[Exercise objective] The data below holds the lines to copy: everything from the line containing "Report abuse (210, 2097)" to the line containing "Preview (152, 563)", both ends included, set down exactly.

[Data records]
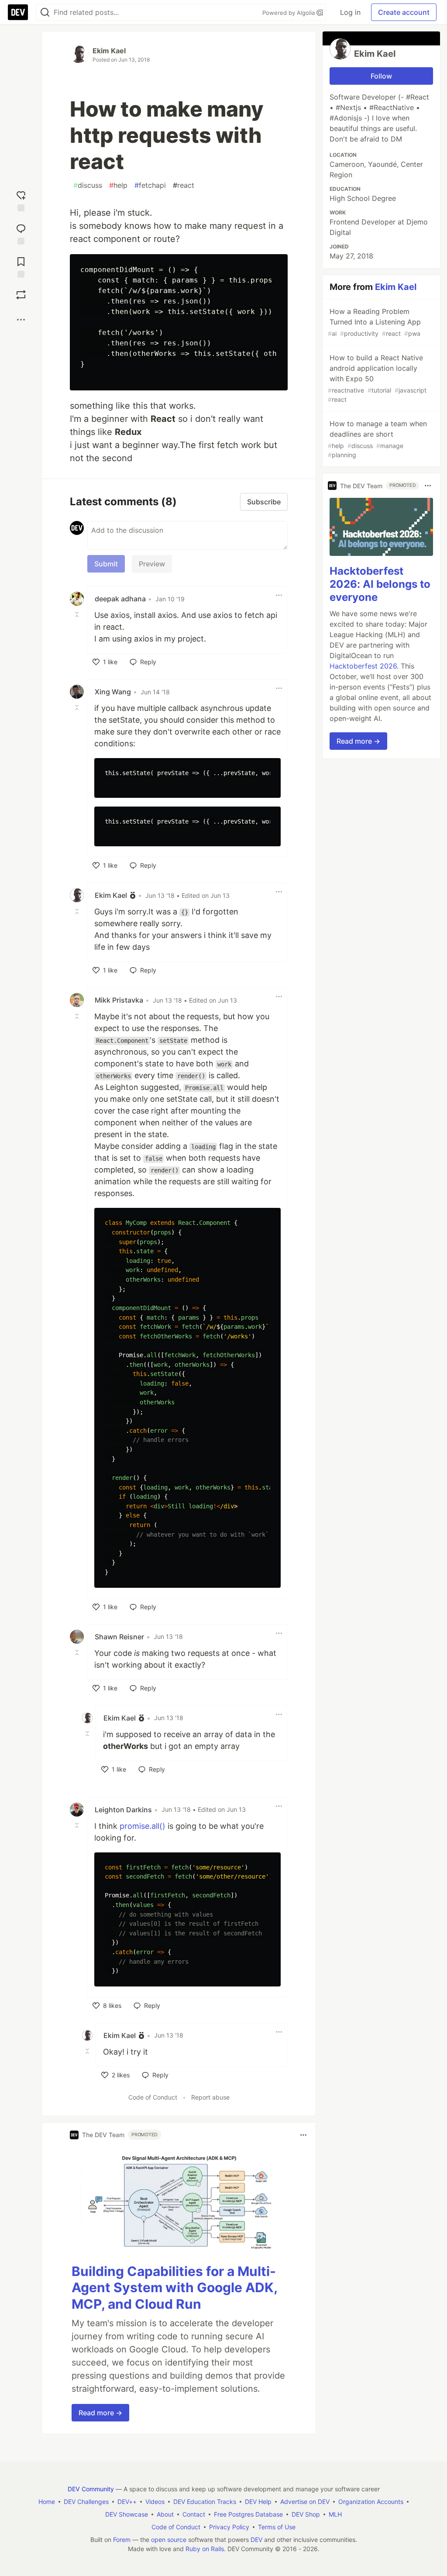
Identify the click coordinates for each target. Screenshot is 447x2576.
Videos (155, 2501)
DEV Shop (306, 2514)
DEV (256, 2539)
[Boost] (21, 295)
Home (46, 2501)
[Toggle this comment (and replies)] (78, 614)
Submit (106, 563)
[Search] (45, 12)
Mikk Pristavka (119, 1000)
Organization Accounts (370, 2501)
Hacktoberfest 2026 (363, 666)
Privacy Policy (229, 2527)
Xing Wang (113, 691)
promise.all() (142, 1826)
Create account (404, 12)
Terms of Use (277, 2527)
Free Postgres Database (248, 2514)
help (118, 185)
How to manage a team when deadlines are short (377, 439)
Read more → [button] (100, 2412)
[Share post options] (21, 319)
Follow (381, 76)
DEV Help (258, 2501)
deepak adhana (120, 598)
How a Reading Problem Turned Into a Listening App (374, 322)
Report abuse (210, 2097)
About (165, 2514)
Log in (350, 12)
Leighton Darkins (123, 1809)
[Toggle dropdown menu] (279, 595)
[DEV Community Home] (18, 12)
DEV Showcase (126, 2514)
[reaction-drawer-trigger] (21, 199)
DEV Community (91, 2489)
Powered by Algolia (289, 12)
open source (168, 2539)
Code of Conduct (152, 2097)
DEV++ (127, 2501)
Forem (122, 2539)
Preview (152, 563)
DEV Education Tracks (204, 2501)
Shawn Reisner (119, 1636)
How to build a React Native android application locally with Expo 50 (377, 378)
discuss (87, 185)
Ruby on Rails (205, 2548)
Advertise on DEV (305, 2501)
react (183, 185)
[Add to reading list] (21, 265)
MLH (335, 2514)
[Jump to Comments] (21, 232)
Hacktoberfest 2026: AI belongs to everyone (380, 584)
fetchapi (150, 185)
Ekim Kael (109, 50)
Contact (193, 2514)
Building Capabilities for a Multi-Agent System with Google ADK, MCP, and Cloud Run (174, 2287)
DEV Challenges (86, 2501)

==

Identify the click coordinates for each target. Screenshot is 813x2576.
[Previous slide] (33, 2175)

* * *

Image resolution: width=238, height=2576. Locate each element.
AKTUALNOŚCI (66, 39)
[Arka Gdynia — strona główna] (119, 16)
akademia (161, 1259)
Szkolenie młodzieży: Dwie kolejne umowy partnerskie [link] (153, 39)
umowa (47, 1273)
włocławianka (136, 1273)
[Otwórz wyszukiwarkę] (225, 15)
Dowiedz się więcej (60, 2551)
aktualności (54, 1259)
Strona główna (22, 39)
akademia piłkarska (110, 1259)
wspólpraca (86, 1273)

[Solution to this exercise]
Report abuse (210, 2097)
About (165, 2514)
Log in (350, 12)
Leighton Darkins (123, 1809)
[Toggle dropdown menu] (279, 595)
[DEV Community Home] (18, 12)
DEV Showcase (126, 2514)
[reaction-drawer-trigger] (21, 199)
DEV Community (91, 2489)
Powered by Algolia (289, 12)
open source (168, 2539)
Code of Conduct (152, 2097)
DEV++ (127, 2501)
Forem (122, 2539)
Preview (152, 563)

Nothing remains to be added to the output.